(Exercise instructions) Copy out every line of the material below word for word, with nothing changed, added, or left out.

_ _ _ _

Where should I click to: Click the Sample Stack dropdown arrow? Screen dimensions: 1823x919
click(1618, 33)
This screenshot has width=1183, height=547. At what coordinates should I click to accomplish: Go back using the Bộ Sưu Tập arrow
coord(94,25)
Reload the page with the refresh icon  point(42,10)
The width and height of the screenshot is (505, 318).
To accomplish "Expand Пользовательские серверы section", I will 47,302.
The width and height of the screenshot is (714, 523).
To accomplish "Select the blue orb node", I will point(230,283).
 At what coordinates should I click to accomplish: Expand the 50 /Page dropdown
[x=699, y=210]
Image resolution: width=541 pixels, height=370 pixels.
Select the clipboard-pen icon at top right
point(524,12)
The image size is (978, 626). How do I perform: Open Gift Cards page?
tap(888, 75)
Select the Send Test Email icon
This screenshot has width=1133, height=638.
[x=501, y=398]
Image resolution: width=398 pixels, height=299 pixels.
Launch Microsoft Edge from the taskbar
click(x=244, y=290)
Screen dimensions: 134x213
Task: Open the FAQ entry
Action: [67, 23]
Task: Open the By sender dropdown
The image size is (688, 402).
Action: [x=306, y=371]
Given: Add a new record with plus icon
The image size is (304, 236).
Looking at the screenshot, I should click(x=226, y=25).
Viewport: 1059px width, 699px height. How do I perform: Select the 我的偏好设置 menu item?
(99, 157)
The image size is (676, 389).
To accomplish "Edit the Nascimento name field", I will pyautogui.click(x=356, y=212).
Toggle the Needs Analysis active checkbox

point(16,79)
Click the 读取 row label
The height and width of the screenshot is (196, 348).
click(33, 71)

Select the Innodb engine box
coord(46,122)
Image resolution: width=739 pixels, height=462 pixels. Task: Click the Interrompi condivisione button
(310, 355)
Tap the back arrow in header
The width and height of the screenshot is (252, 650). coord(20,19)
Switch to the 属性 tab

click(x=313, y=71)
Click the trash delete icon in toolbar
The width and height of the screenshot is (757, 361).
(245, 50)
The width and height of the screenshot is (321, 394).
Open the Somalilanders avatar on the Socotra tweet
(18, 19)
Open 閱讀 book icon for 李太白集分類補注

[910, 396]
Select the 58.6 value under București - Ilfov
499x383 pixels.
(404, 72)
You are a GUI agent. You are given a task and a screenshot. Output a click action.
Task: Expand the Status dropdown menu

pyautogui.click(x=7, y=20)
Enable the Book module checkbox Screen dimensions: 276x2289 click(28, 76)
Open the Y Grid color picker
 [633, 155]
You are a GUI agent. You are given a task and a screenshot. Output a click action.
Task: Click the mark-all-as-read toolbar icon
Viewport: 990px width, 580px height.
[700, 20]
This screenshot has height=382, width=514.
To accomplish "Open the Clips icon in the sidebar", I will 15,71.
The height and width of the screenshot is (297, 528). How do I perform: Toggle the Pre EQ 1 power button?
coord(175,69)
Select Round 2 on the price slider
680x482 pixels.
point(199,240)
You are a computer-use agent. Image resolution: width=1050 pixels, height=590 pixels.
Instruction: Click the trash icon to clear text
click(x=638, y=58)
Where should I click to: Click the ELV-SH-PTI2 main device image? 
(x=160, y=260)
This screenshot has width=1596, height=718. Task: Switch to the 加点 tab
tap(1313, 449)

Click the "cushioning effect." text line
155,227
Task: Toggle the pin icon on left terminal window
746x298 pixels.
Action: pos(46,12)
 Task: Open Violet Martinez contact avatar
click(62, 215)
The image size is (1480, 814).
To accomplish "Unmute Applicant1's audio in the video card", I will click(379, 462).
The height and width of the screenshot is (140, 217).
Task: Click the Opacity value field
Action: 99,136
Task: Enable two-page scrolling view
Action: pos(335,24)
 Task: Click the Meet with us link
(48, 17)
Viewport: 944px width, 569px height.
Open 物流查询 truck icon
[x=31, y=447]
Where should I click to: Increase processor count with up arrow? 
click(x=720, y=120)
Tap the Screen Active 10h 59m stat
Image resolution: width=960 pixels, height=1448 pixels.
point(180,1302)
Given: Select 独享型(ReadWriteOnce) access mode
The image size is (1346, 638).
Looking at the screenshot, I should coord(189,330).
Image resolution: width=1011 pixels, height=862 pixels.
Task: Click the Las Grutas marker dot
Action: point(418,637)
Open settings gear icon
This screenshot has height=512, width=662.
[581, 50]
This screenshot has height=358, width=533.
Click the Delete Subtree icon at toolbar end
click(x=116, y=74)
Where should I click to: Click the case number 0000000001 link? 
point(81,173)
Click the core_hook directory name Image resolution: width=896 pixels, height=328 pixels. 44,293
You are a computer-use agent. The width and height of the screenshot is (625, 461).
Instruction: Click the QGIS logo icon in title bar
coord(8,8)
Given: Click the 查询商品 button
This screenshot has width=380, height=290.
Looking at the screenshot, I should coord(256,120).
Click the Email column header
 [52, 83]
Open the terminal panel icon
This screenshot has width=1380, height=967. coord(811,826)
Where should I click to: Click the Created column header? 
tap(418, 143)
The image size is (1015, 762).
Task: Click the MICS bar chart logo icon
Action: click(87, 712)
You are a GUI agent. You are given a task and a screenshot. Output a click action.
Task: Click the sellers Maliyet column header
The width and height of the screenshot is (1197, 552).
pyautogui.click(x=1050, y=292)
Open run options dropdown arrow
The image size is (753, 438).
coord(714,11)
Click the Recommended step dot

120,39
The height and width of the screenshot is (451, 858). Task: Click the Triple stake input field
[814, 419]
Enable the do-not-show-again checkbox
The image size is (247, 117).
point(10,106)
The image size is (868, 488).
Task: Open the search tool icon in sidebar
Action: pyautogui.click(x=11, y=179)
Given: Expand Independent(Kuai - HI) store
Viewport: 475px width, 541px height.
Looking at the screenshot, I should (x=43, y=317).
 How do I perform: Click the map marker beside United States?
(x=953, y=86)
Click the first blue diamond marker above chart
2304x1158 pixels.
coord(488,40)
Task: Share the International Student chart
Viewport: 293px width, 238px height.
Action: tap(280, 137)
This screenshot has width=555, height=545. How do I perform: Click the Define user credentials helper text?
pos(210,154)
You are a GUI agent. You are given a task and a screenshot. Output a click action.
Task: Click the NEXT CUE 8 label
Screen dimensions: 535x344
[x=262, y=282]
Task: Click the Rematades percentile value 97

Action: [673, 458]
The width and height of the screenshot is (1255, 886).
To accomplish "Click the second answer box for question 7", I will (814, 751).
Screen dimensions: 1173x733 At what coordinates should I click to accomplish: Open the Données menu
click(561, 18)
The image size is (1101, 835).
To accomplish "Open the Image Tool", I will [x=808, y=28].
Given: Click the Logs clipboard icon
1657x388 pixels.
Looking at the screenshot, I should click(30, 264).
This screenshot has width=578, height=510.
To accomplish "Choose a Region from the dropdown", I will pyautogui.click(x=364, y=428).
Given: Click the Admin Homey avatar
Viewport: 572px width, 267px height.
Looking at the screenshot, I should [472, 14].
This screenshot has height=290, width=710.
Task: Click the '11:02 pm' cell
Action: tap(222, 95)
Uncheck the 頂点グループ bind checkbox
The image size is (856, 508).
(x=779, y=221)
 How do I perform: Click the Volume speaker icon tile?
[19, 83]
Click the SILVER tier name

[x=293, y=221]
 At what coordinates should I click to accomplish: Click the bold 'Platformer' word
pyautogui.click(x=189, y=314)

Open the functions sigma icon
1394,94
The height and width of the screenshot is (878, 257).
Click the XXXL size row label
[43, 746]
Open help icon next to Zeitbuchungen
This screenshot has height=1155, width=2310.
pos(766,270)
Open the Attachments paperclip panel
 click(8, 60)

_ _ _ _

(Response to the task)
Where should I click to: Click the Sample Stack dropdown arrow? Screen dimensions: 1823x919
click(1618, 33)
This screenshot has width=1183, height=547. At what coordinates should I click to accomplish: Go back using the Bộ Sưu Tập arrow
coord(94,25)
Reload the page with the refresh icon  point(42,10)
The width and height of the screenshot is (505, 318).
To accomplish "Expand Пользовательские серверы section", I will 47,302.
The width and height of the screenshot is (714, 523).
To accomplish "Select the blue orb node", I will point(230,283).
 At what coordinates should I click to accomplish: Expand the 50 /Page dropdown
[x=699, y=210]
Image resolution: width=541 pixels, height=370 pixels.
Select the clipboard-pen icon at top right
point(524,12)
The image size is (978, 626). How do I perform: Open Gift Cards page?
tap(888, 75)
Select the Send Test Email icon
This screenshot has width=1133, height=638.
[x=501, y=398]
Image resolution: width=398 pixels, height=299 pixels.
Launch Microsoft Edge from the taskbar
click(x=244, y=290)
Screen dimensions: 134x213
Task: Open the FAQ entry
Action: [67, 23]
Task: Open the By sender dropdown
The image size is (688, 402).
Action: [x=306, y=371]
Given: Add a new record with plus icon
The image size is (304, 236).
Looking at the screenshot, I should click(x=226, y=25).
Viewport: 1059px width, 699px height. How do I perform: Select the 我的偏好设置 menu item?
(99, 157)
The image size is (676, 389).
To accomplish "Edit the Nascimento name field", I will pyautogui.click(x=356, y=212).
Toggle the Needs Analysis active checkbox

point(16,79)
Click the 读取 row label
The height and width of the screenshot is (196, 348).
click(33, 71)

Select the Innodb engine box
coord(46,122)
Image resolution: width=739 pixels, height=462 pixels. Task: Click the Interrompi condivisione button
(310, 355)
Tap the back arrow in header
The width and height of the screenshot is (252, 650). coord(20,19)
Switch to the 属性 tab

click(x=313, y=71)
Click the trash delete icon in toolbar
The width and height of the screenshot is (757, 361).
(245, 50)
The width and height of the screenshot is (321, 394).
Open the Somalilanders avatar on the Socotra tweet
(18, 19)
Open 閱讀 book icon for 李太白集分類補注

[910, 396]
Select the 58.6 value under București - Ilfov
499x383 pixels.
(404, 72)
You are a GUI agent. You are given a task and a screenshot. Output a click action.
Task: Expand the Status dropdown menu

pyautogui.click(x=7, y=20)
Enable the Book module checkbox Screen dimensions: 276x2289 click(28, 76)
Open the Y Grid color picker
 [633, 155]
You are a GUI agent. You are given a task and a screenshot. Output a click action.
Task: Click the mark-all-as-read toolbar icon
Viewport: 990px width, 580px height.
[700, 20]
This screenshot has height=382, width=514.
To accomplish "Open the Clips icon in the sidebar", I will 15,71.
The height and width of the screenshot is (297, 528). How do I perform: Toggle the Pre EQ 1 power button?
coord(175,69)
Select Round 2 on the price slider
680x482 pixels.
point(199,240)
You are a computer-use agent. Image resolution: width=1050 pixels, height=590 pixels.
Instruction: Click the trash icon to clear text
click(x=638, y=58)
Where should I click to: Click the ELV-SH-PTI2 main device image? 
(x=160, y=260)
This screenshot has width=1596, height=718. Task: Switch to the 加点 tab
tap(1313, 449)

Click the "cushioning effect." text line
155,227
Task: Toggle the pin icon on left terminal window
746x298 pixels.
Action: pos(46,12)
 Task: Open Violet Martinez contact avatar
click(62, 215)
The image size is (1480, 814).
To accomplish "Unmute Applicant1's audio in the video card", I will click(379, 462).
The height and width of the screenshot is (140, 217).
Task: Click the Opacity value field
Action: 99,136
Task: Enable two-page scrolling view
Action: pos(335,24)
 Task: Click the Meet with us link
(48, 17)
Viewport: 944px width, 569px height.
Open 物流查询 truck icon
[x=31, y=447]
Where should I click to: Increase processor count with up arrow? 
click(x=720, y=120)
Tap the Screen Active 10h 59m stat
Image resolution: width=960 pixels, height=1448 pixels.
point(180,1302)
Given: Select 独享型(ReadWriteOnce) access mode
The image size is (1346, 638).
Looking at the screenshot, I should coord(189,330).
Image resolution: width=1011 pixels, height=862 pixels.
Task: Click the Las Grutas marker dot
Action: point(418,637)
Open settings gear icon
This screenshot has height=512, width=662.
[581, 50]
This screenshot has height=358, width=533.
Click the Delete Subtree icon at toolbar end
click(x=116, y=74)
Where should I click to: Click the case number 0000000001 link? 
point(81,173)
Click the core_hook directory name Image resolution: width=896 pixels, height=328 pixels. 44,293
You are a computer-use agent. The width and height of the screenshot is (625, 461).
Instruction: Click the QGIS logo icon in title bar
coord(8,8)
Given: Click the 查询商品 button
This screenshot has width=380, height=290.
Looking at the screenshot, I should coord(256,120).
Click the Email column header
 [52, 83]
Open the terminal panel icon
This screenshot has width=1380, height=967. coord(811,826)
Where should I click to: Click the Created column header? 
tap(418, 143)
The image size is (1015, 762).
Task: Click the MICS bar chart logo icon
Action: click(87, 712)
You are a GUI agent. You are given a task and a screenshot. Output a click action.
Task: Click the sellers Maliyet column header
The width and height of the screenshot is (1197, 552).
pyautogui.click(x=1050, y=292)
Open run options dropdown arrow
The image size is (753, 438).
coord(714,11)
Click the Recommended step dot

120,39
The height and width of the screenshot is (451, 858). Task: Click the Triple stake input field
[814, 419]
Enable the do-not-show-again checkbox
The image size is (247, 117).
point(10,106)
The image size is (868, 488).
Task: Open the search tool icon in sidebar
Action: pyautogui.click(x=11, y=179)
Given: Expand Independent(Kuai - HI) store
Viewport: 475px width, 541px height.
Looking at the screenshot, I should (x=43, y=317).
 How do I perform: Click the map marker beside United States?
(x=953, y=86)
Click the first blue diamond marker above chart
2304x1158 pixels.
coord(488,40)
Task: Share the International Student chart
Viewport: 293px width, 238px height.
Action: tap(280, 137)
This screenshot has width=555, height=545. How do I perform: Click the Define user credentials helper text?
pos(210,154)
You are a GUI agent. You are given a task and a screenshot. Output a click action.
Task: Click the NEXT CUE 8 label
Screen dimensions: 535x344
[x=262, y=282]
Task: Click the Rematades percentile value 97

Action: [673, 458]
The width and height of the screenshot is (1255, 886).
To accomplish "Click the second answer box for question 7", I will (814, 751).
Screen dimensions: 1173x733 At what coordinates should I click to accomplish: Open the Données menu
click(561, 18)
The image size is (1101, 835).
To accomplish "Open the Image Tool", I will [x=808, y=28].
Given: Click the Logs clipboard icon
1657x388 pixels.
Looking at the screenshot, I should click(30, 264).
This screenshot has width=578, height=510.
To accomplish "Choose a Region from the dropdown", I will pyautogui.click(x=364, y=428).
Given: Click the Admin Homey avatar
Viewport: 572px width, 267px height.
Looking at the screenshot, I should [472, 14].
This screenshot has height=290, width=710.
Task: Click the '11:02 pm' cell
Action: tap(222, 95)
Uncheck the 頂点グループ bind checkbox
The image size is (856, 508).
(x=779, y=221)
 How do I perform: Click the Volume speaker icon tile?
[19, 83]
Click the SILVER tier name

[x=293, y=221]
 At what coordinates should I click to accomplish: Click the bold 'Platformer' word
pyautogui.click(x=189, y=314)

Open the functions sigma icon
1394,94
The height and width of the screenshot is (878, 257).
Click the XXXL size row label
[43, 746]
Open help icon next to Zeitbuchungen
This screenshot has height=1155, width=2310.
pos(766,270)
Open the Attachments paperclip panel
 click(8, 60)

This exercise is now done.